Corrupción

Corrupción

Me temo que salir a votar la consulta anticorrupción es tan importante como salir a votar por la paz

17 de agosto 2018 , 12:00 a.m.

Sé que no damos más. Sé que no queremos saber de tarjetones ni de urnas por unos meses. Pero me temo que salir a votar la consulta anticorrupción es tan importante como salir a votar por la paz. Porque –aun cuando nuestro Estado en mora esté plagado de leyes que no atajan su descomposición sino que la demuestran– votar este domingo 26 es decirles siete veces “sí” en voz alta, siete veces “sí” entre signos de exclamación, a la reducción del salario, a la transparencia, a las rendiciones de cuentas, a la extinción de dominio de las ganancias injustificadas, a la limitación a tres períodos, a la expulsión por corrupción y a la vigilancia ciudadana de los padres putativos de la patria. Pero sobre todo es decir “sí” a dejar de ser una cultura –que se roba a sí misma– en la que ‘familia’ es sinónimo de ‘mafia’, de ‘clan’.

Y en la que cada una de las necesidades humanas, de la salud a la justicia, tarde o temprano es acechada por algún cartel.

Adiós, palabra ‘cartel’, hasta nunca: ya ha habido ‘cartel de los medicamentos’, ‘cartel de los enfermos mentales’, ‘cartel de la contratación’, ‘cartel de la alimentación escolar’, ‘cartel de la toga’, ya qué.

Estamos hartos de que el Estado sea un viacrucis lleno de trampas, como un panóptico inútil al que solo sobreviven los peores. 

‘Corrupción’, por su parte, es sinónimo de ‘podredumbre’, de ‘infección’, de ‘unto’. “Corrupción” fue el grito de la semana.
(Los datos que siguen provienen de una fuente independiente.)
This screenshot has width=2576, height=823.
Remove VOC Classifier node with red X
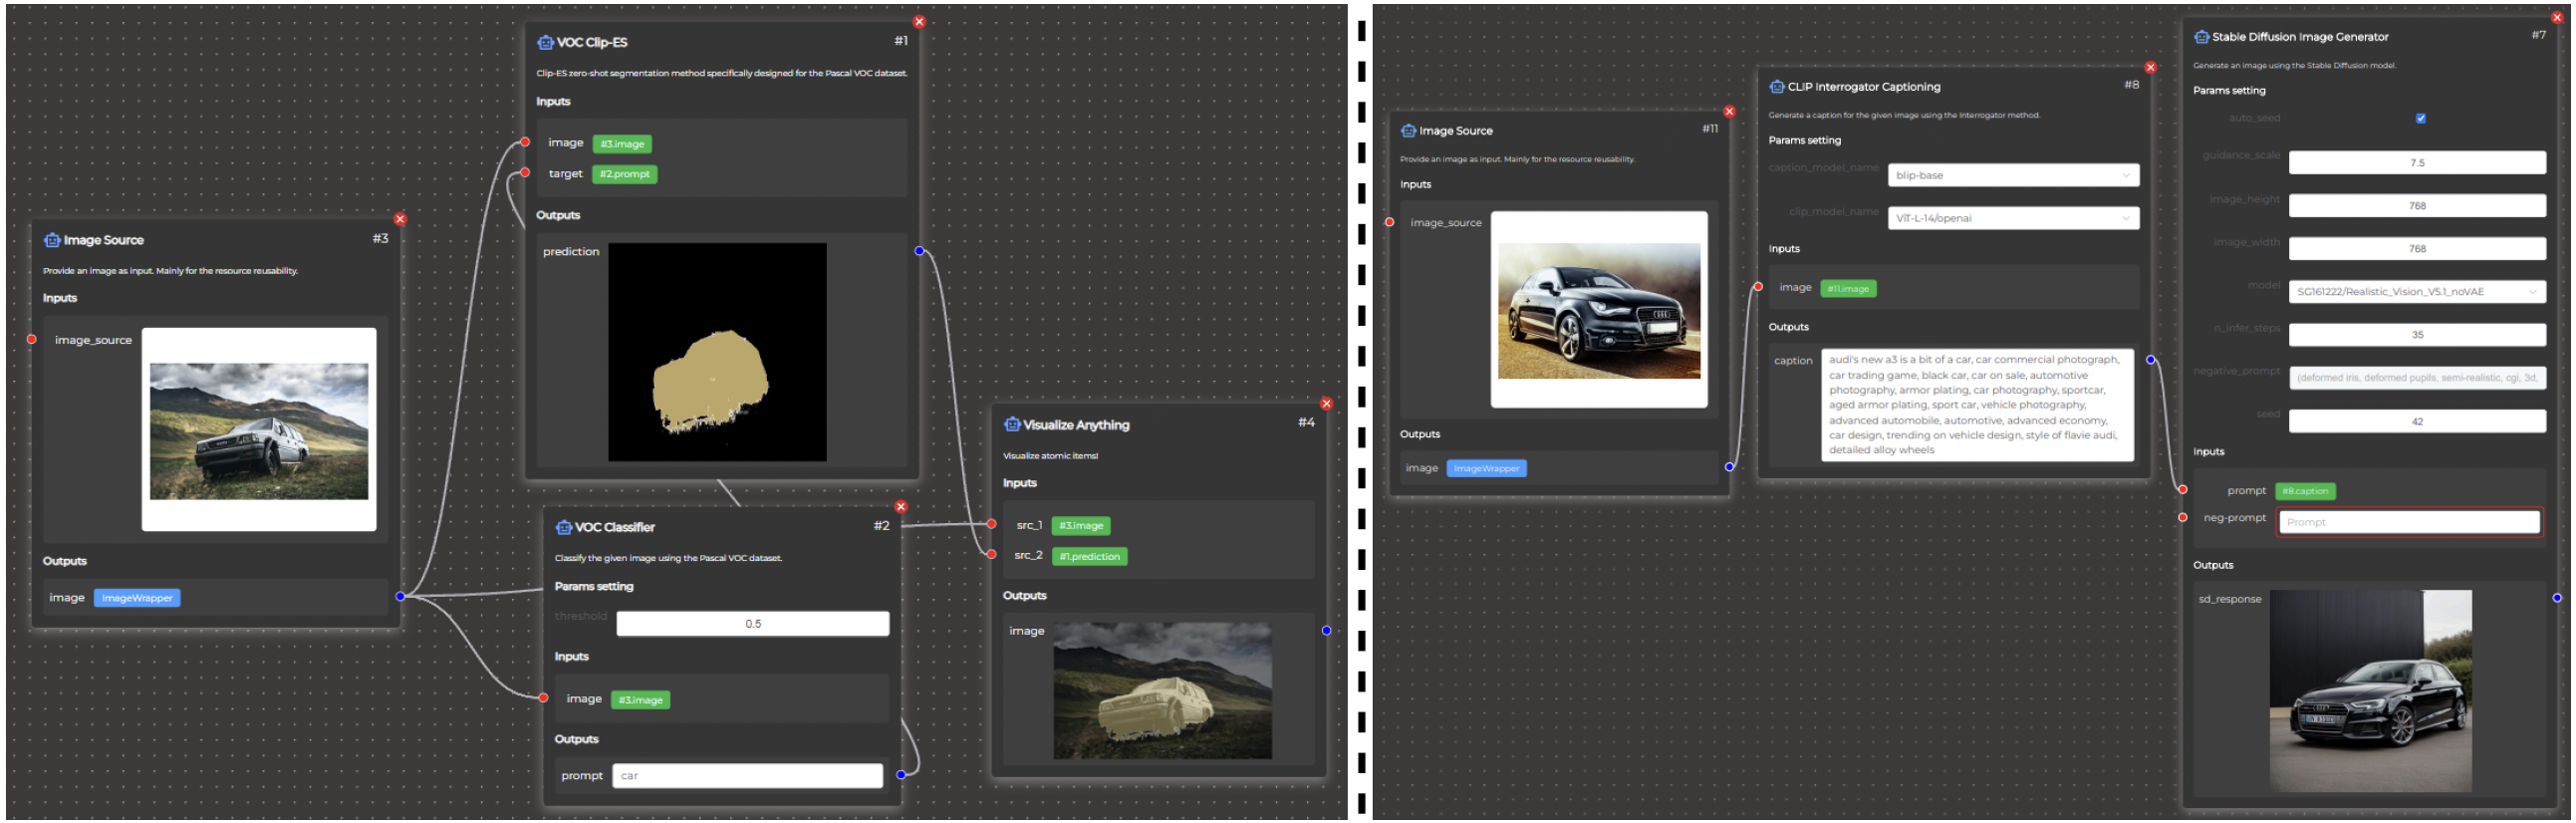(901, 507)

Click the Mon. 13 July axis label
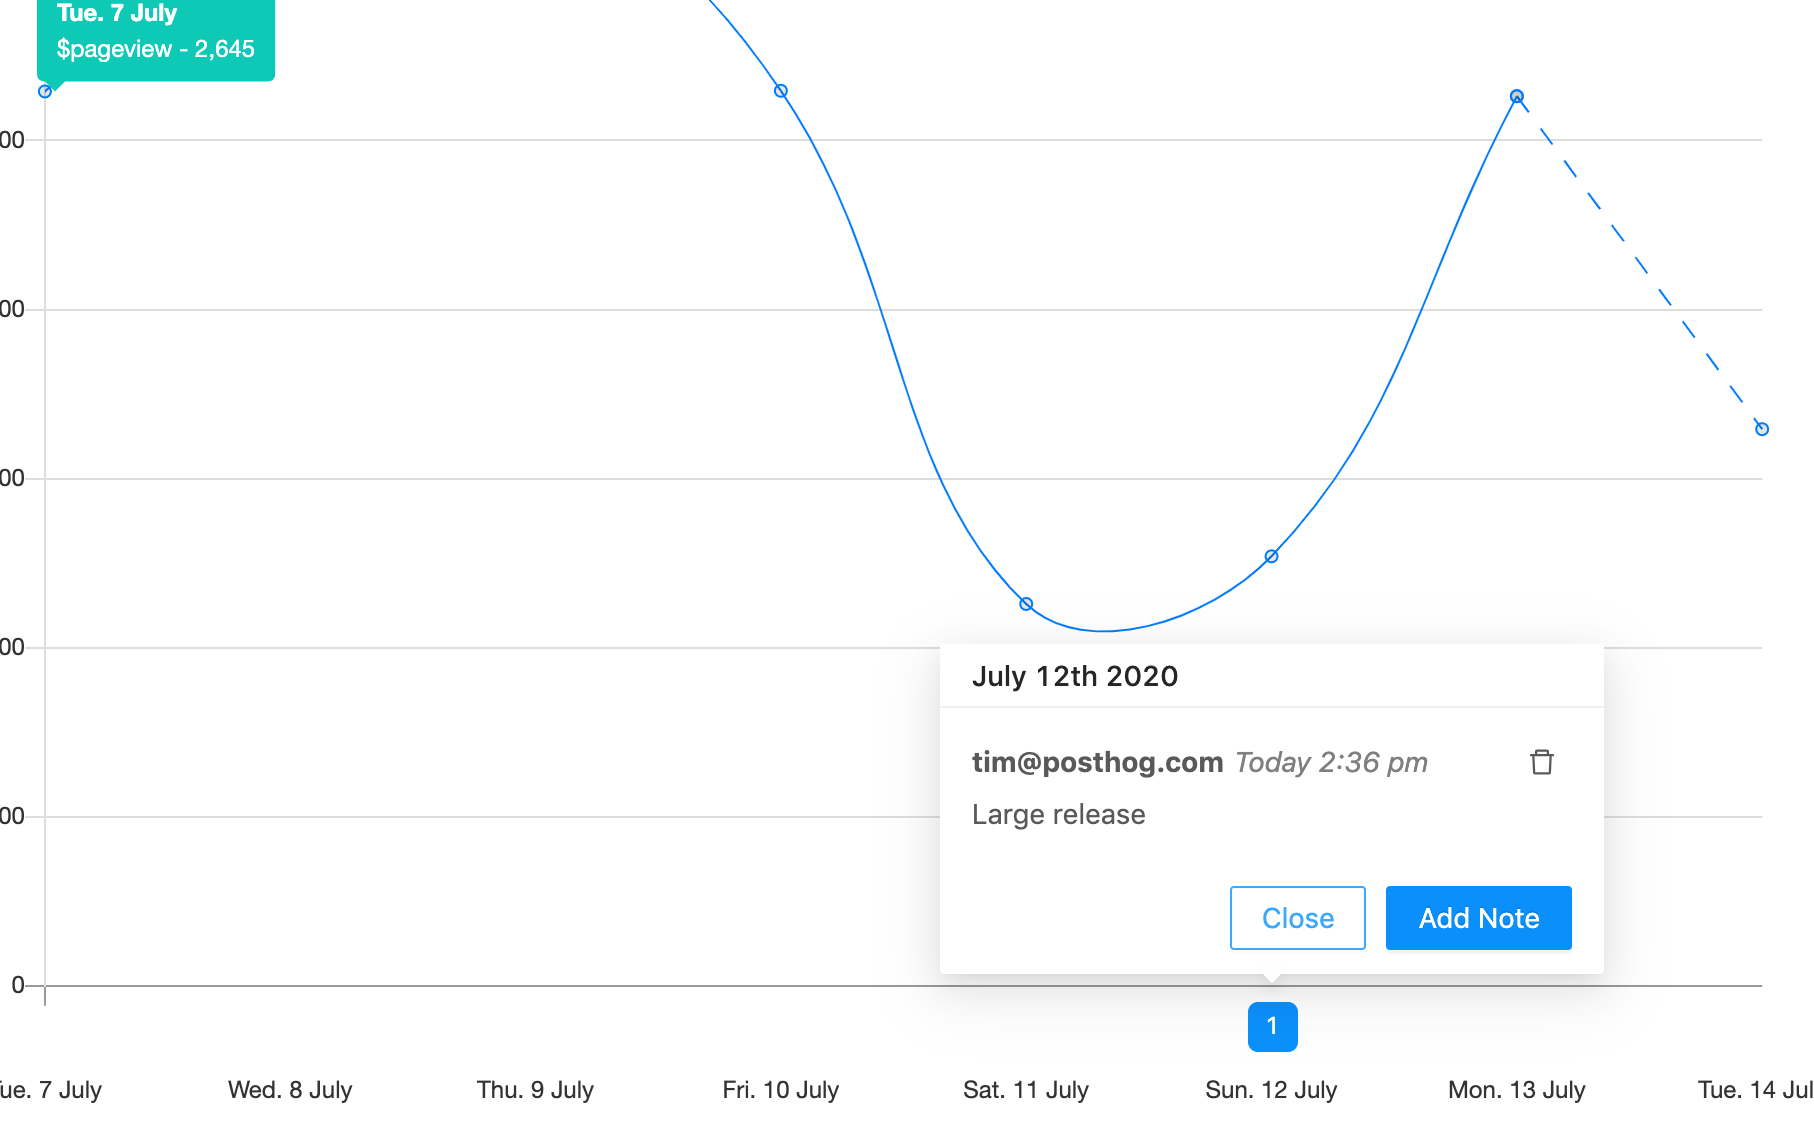[1516, 1089]
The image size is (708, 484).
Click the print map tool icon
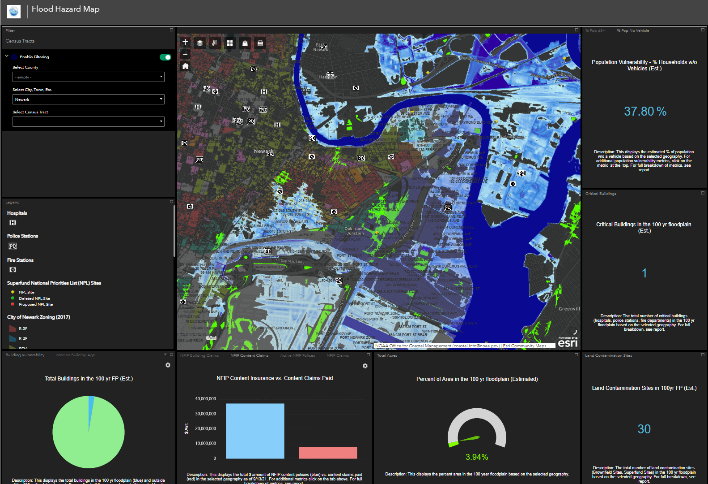coord(260,43)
La Universidad Externado presentó el lunes, ante los principales vigilantes de la nación, una investigación de cuatro tomos sobre el tema. El martes en la mañana, en una corte en Miami, el exfiscal anticorrupción que se encogió de hombros ante su propia corrupción reconoció haber cometido “conspiración para lavar dinero con el fin de promover sobornos en el extranjero”, entre otros delitos. Luego, en la tarde, el contralor saliente reveló que en estos cuatro años se perdieron 14 billones en “irregularidades administrativas”: “se están robando todo”, dijo. Y en la noche, cuando la cifra del saqueo resultó ser 85.000 millones, el Presidente anunció la creación de un plan de alimentación escolar que sí lo sea.
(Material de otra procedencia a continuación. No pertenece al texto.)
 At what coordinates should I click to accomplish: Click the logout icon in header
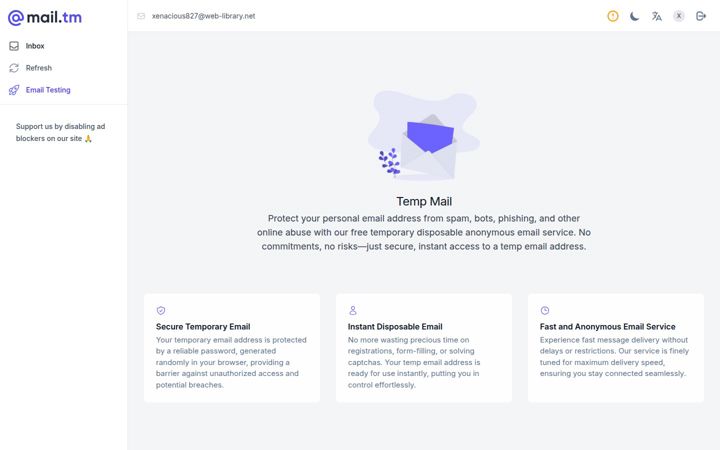click(x=701, y=16)
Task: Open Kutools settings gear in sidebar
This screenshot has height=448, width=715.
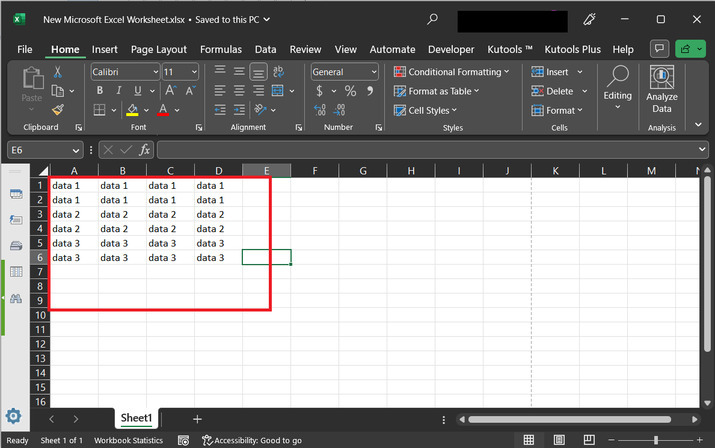Action: tap(14, 416)
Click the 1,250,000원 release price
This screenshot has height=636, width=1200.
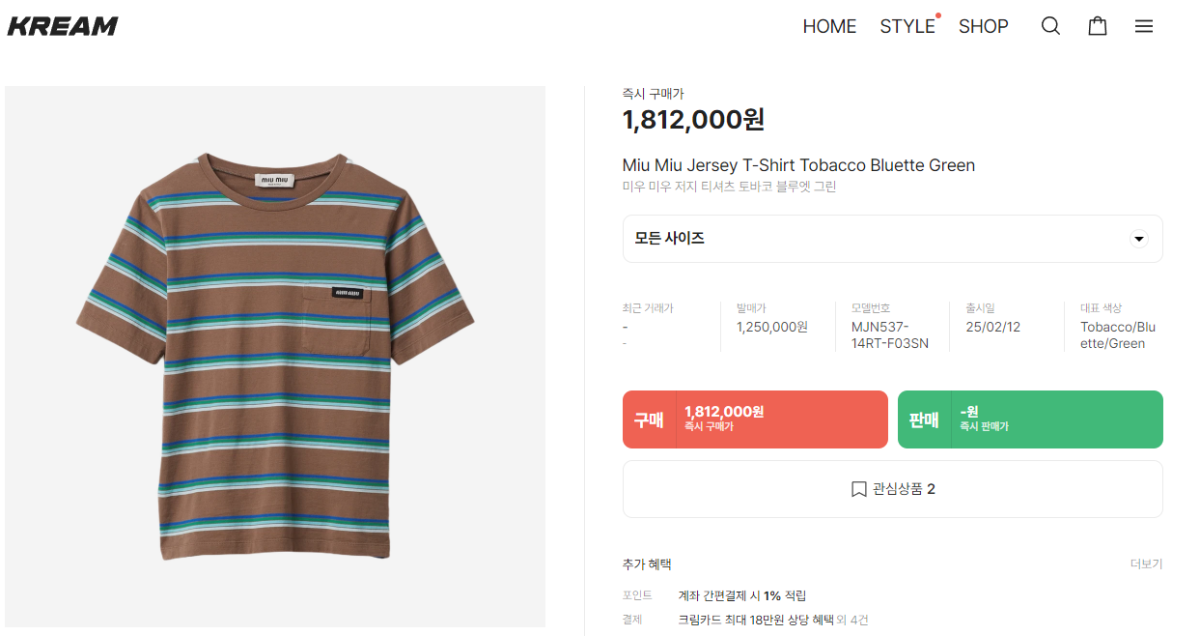point(772,327)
Sé que la gran mayoría de los empleados públicos no merecen estos vigilantes a los que nadie vigila. Sé que estamos hartos de que el Estado sea un viacrucis lleno de trampas, como un panóptico inútil al que solo sobreviven los peores. Sé que solo en un infierno tiene sentido el verbo ‘empapelar’. Pero voy a votar “sí” en la consulta del domingo 26 pues es votar contra esta cultura de torcidos que se ven rectos a sí mismos: esta nación de sobornadores queridos; de colados indignados; de desfalcadores frenteros; de dirigentes del fútbol que acaban convertidos en revendedores de boletas; de honorables parlamentarios listos a encajar en la Contraloría, a la brava, a los dos candidatos más cuestionados entre los diez; de altos funcionarios que se ganan el derecho a robar luego de toda una vida de ser decentes.
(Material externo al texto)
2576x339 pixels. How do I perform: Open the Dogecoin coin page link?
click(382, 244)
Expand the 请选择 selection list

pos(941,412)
De vez en cuando tenemos oportunidades como la consulta anticorrupción para devolverle la legitimidad a esta ciudadanía que suele regodearse en la ruina.

Damos al Estado por perdido. Damos por hecho que esta gente llega a robar como lo hizo su padre y el padre de su padre: “Y a mi primogénito le dejo mi curul...”.

Contamos con que los políticos –los vivos disfrazados de políticos– nos engañan, nos chantajean, nos asaltan: así fue, así es, así va a ser. Pero de vez en cuando tenemos oportunidades como la consulta anticorrupción para devolverle la legitimidad a esta ciudadanía que suele regodearse en la ruina. Creo que al Estado, en las manos pasajeras del presidente Duque, también le conviene que todo salga bien ese 26, pues tienden a ser más prósperas las sociedades que se sienten escuchadas, pero tanto el Gobierno como su errático partido se han pasado los últimos días enrareciendo la consulta que hasta hace poco apoyaban con vehemencia.

Yo sé que no damos más. Pero vale la pena votar contra una cultura que no tiene palabra.